Klasik Marksist feminizmin çıkmazının sorgulanması

Forum Haberleri —

  • Sosyalist feministler, Marksizmin katı cinsiyet-körü bakışını red ederken, Klasik Marksist Feminizmin cinsiyetçiliği ekonomik sömürüyle bütünleştiren ideolojisini ve Radikal Feminizmin ataerkillik kavramlarını birleştirerek alternatif perspektif geliştirirler. Klasik Marksist Feminizm ile cinsiyeti merkeze alan Radikal Feminizm arasında bir köprü kurarlar.

Elif AKGÜL ATEŞ

70’lerin sonlarında Juliet Mitchell, Eli Zaretsky, Maria Rosa Della Costa, Barbara Ehrenreich gibi önde gelen Sosyalist Feminist kuramcılar tarafından geliştirilen Sosyalist Feminist hareket, enternasyonalisttir, ırkçılık karşıtıdır. Sosyalist feministlere göre aile, üretimin ve dağıtımın yapıldığı yer, mücadelenin merkezidir. Kapitalizm kadının ezilmişliğinin temel kaynağıdır. Dolayısıyla cinsiyetçiliğin, kadınların hayatları üzerindeki etkinlik biçiminin tarihsel kapitalizm bağlamda ele alınması gerekmektedir.

Sosyalist feministler, Marksizmin katı cinsiyet-körü bakışını red ederken, Klasik Marksist Feminizmin cinsiyetçiliği ekonomik sömürüyle bütünleştiren ideolojisini ve Radikal Feminizmin ataerkillik kavramlarını birleştirerek alternatif perspektif geliştirirler. Klasik Marksist Feminizm ile cinsiyeti merkeze alan Radikal Feminizm arasında bir köprü kurarlar. Çağdaş toplumlarda kapitalizm ve ataerkilliğin karşılıklı olarak birbirlerini besleyerek kadınların ezilmesini sürdüren bir etkileşim içinde olduklarını savunan daha kapsamlı bir kuram geliştirirler.

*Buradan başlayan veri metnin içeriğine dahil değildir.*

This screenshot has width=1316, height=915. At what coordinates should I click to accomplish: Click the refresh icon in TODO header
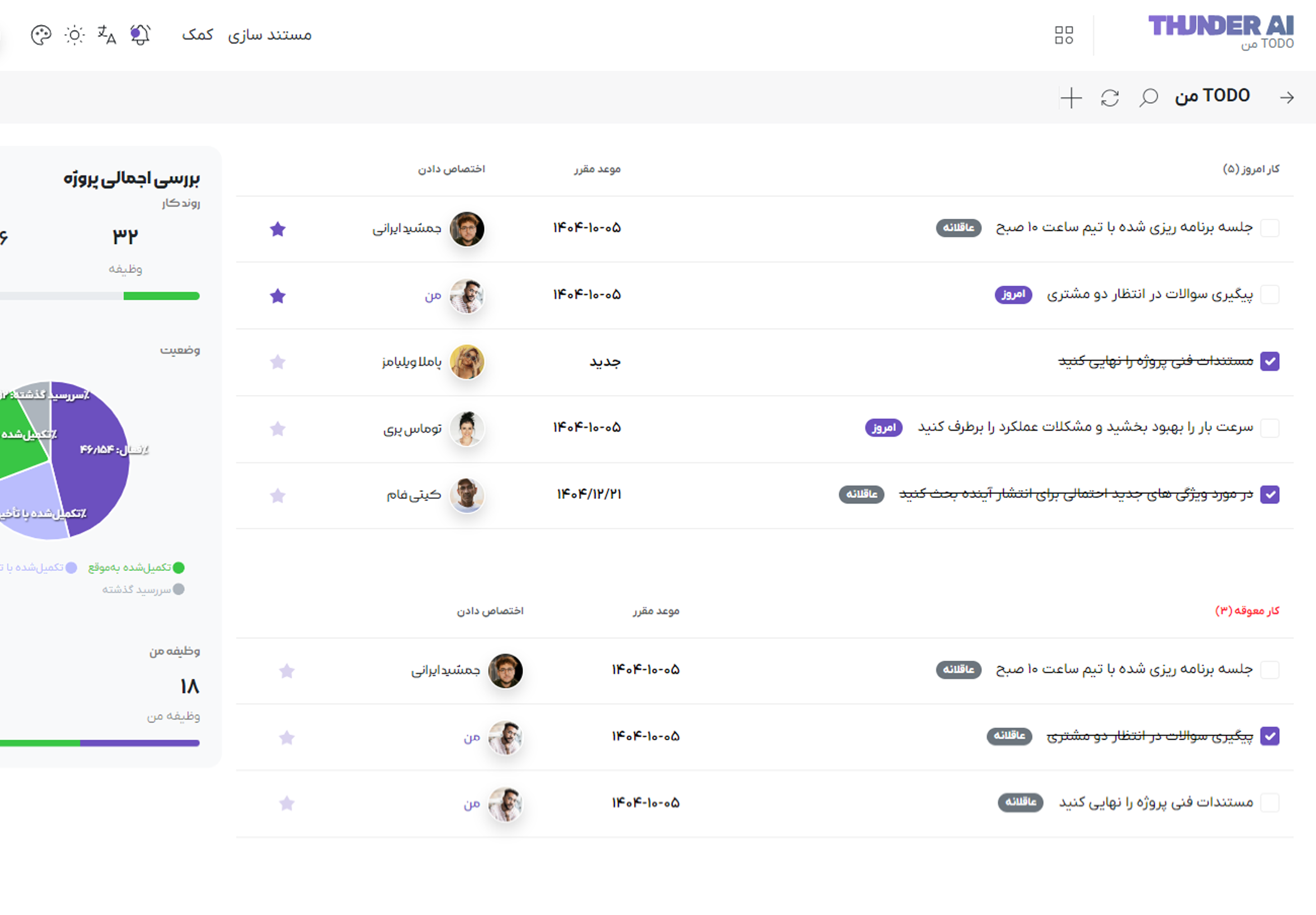[x=1110, y=98]
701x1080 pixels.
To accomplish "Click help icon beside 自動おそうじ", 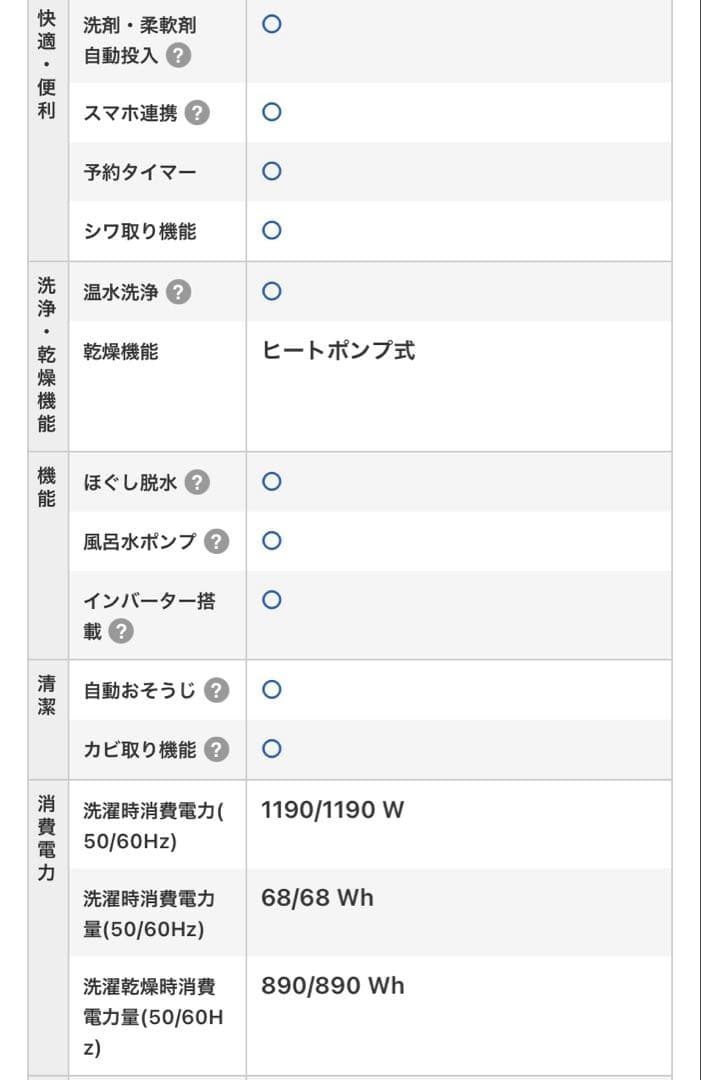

Kadınların ezilmesinde sınıfın yanı sıra, toplumsal cinsiyete ve cinselliğe de bağlı olduğunu savundular.

Eli Zaretsky, cinsiyetçiliğin kapitalizm öncesi süreçlerde de var olduğunu kabul etmekle birlikte, ancak bunun sermaye tarafından biçimlendirildiğini savunur. Zaretsky’e göre, kapitalizmin ev işi ve ücretli iş arasında yarattığı ayrım, cinsiyetçiliği kapitalizmden daha tehlikeli boyuta getirmiştir. Zaretsky toplumsal emeğin şeyleştiği kapitalist üretimde, tek kişisel ve öznel var olma alanı olarak kalan evde, kadınlara yeni bir duygusal ve psikolojik görev de yüklenildiğini dile getirir. Ancak o da evde çalışan kadınları işçi sınıfının bir parçası olarak görmektedir. Dolayısıyla cinsiyet eşitsizliği sorununun kökeninin kapitalizm olduğunu, kadın ve erkeğin birbirine karşı değil sermayeye karşı savaşması gerektiğini savunur.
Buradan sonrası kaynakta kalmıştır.